Julien Wacquez : Multiversalités est le fruit d’un travail de recherche collective. Il nous a semblé que le multivers était un thème de plus en plus présent dans les médias. Le Marvel Cinematic Universe a développé son propre multivers à travers plusieurs films et séries TV au cours des dernières années ; les studios A24 ont rencontré un immense succès avec leur film Everything Everywhere All At Once, pour ne citer que ces exemples-là. Mais le thème est aussi présent dans la science, tout un tas d’articles de journalisme scientifique ou, encore, de documentaires de vulgarisation.
Avec les membres du comité de lecture d’Angle Mort, nous nous demandions ce qu’il en était réellement : traversons-nous actuellement un moment « multiversel » dans la science et dans la science-fiction ? Depuis quand le multivers est-il un thème littéraire et cinématographique ? Et depuis quand les scientifiques s’intéressent sérieusement à la possibilité que notre univers puisse n’être qu’un parmi une infinité d’autres ? Surtout, qu’est-ce que ça signifie pour nous aujourd’hui ? Si ce thème a effectivement gagné en importance, pourquoi aujourd’hui plus qu’hier ? Nous n’avons évidemment pas de réponse définitive à apporter, il faudrait avoir plus de recul pour le faire, mais nous souhaitions créer l’opportunité, pour notre audience et pour nous-mêmes, d’y réfléchir collectivement.
Chez Angle Mort, nous nous intéressons à la forme courte — celle de la nouvelle ou de l’article. Nous nous sommes donc mis à lire et à relire des textes classiques qui participent, de près ou de loin, à ce thème, à découvrir ou redécouvrir aussi des textes plus contemporains. Pour les auteurs les plus célèbres, on est parfois allé fouiller jusque dans leurs archives !
De tous ces textes, nous avons gardé ceux qui nous ont semblé les plus marquants et qui, évidemment, n’étaient pas disponibles en France. Nous avons donc des textes inédits en français de grands classiques de la SF, comme Philip K. Dick ou Larry Niven. Nous avons également des textes d’auteurs peut-être moins connus chez nous, mais qui ont déjà une belle carrière outre-Manche et outre-Atlantique, comme James Patrick Kelly ou Éric Brown. Et, enfin, nous avons des textes d’auteurs et d’autrices plus récent.es : comme l’Américaine Lettie Prell ou la Rwandaise Akaliza Keza Ntwari.
Comment la collection Angle Mort compte-t-elle associer science-fiction et sciences ?
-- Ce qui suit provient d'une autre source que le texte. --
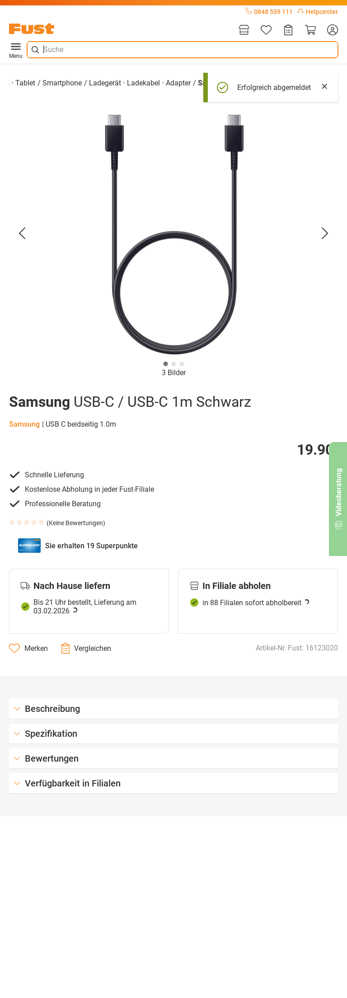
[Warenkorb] (310, 30)
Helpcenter (317, 11)
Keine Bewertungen (76, 523)
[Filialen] (244, 30)
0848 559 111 (269, 11)
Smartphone (62, 83)
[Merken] (28, 648)
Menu (16, 49)
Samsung (24, 424)
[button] (173, 233)
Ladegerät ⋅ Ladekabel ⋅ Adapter (140, 83)
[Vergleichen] (86, 648)
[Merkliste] (266, 30)
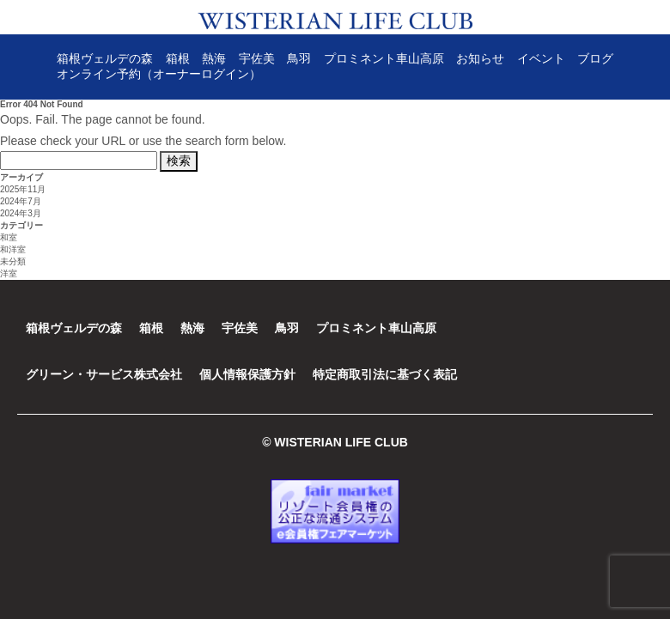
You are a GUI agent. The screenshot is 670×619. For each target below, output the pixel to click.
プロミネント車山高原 (384, 58)
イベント (541, 58)
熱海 (214, 58)
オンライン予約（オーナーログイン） (159, 74)
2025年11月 (23, 189)
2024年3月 (20, 213)
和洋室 (13, 249)
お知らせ (480, 58)
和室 (8, 237)
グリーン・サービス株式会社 (104, 374)
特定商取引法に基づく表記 (385, 374)
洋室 (8, 273)
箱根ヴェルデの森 (105, 58)
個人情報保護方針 (247, 374)
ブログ (595, 58)
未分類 (13, 261)
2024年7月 (20, 201)
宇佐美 (257, 58)
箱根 (178, 58)
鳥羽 (299, 58)
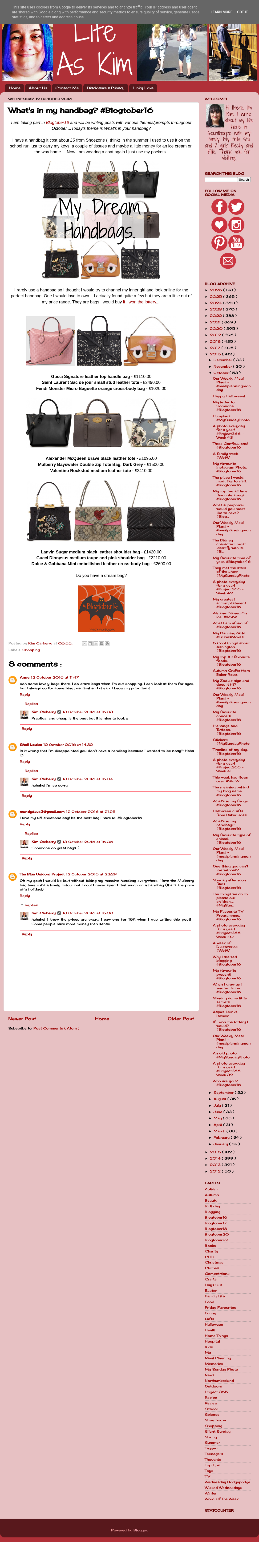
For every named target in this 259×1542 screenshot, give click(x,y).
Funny (210, 1313)
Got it (242, 12)
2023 (216, 309)
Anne (24, 677)
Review (211, 1403)
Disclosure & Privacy (106, 88)
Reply (25, 694)
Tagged (211, 1448)
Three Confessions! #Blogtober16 (230, 445)
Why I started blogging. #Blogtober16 (227, 960)
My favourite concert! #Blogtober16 (227, 715)
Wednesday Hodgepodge (227, 1482)
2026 (216, 290)
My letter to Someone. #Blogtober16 (227, 406)
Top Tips (212, 1465)
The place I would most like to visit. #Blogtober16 (230, 481)
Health (210, 1330)
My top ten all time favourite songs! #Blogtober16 (230, 495)
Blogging (212, 1212)
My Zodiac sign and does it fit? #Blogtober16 (231, 684)
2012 (216, 1171)
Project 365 (216, 1392)
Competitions (217, 1274)
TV (207, 1476)
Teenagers (214, 1454)
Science (212, 1414)
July (218, 1105)
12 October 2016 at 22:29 (91, 874)
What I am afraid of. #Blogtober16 (230, 625)
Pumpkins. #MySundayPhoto (231, 418)
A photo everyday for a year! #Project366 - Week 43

Julien Wacquez : Le dialogue avec la science est constitutif de l’histoire de la science-fiction. On le retrouve à la fois dans son écriture, ses publications (parfois conjointes avec des textes de scientifiques), ses événements (les festivals et les conventions de science-fiction invitent régulièrement des chercheurs et des chercheuses) et, plus largement, dans les médias. Très souvent, les journalistes demandent aux écrivains et aux écrivaines de science-fiction de réagir à des découvertes scientifiques récentes, de discuter de problèmes en attente d’être résolus par la science, ou de prendre position sur le bienfondé de telle ou telle innovation technologique. Angle Mort s’inscrit dans le prolongement de cette longue tradition qui explore les frontières entre la science et la littérature, la réalité et la fiction, le possible et l’impossible.
Peut-être que la façon dont Angle Mort se distingue, c’est en apportant un regard qui vient des sciences humaines et sociales. Il est vrai que ce dialogue a toujours eu tendance à passer directement de la science-fiction aux sciences dites « dures » ou « naturelles », en faisant l’économie d’un détour par les sciences humaines et sociales. Et, il faut le reconnaître, cet oubli est, dans une certaine mesure, réciproque ; ces disciplines ne se sont que très rarement intéressées à la science-fiction, reproduisant par là un certain préjugé à son égard, celui d’être une littérature sans réelle valeur.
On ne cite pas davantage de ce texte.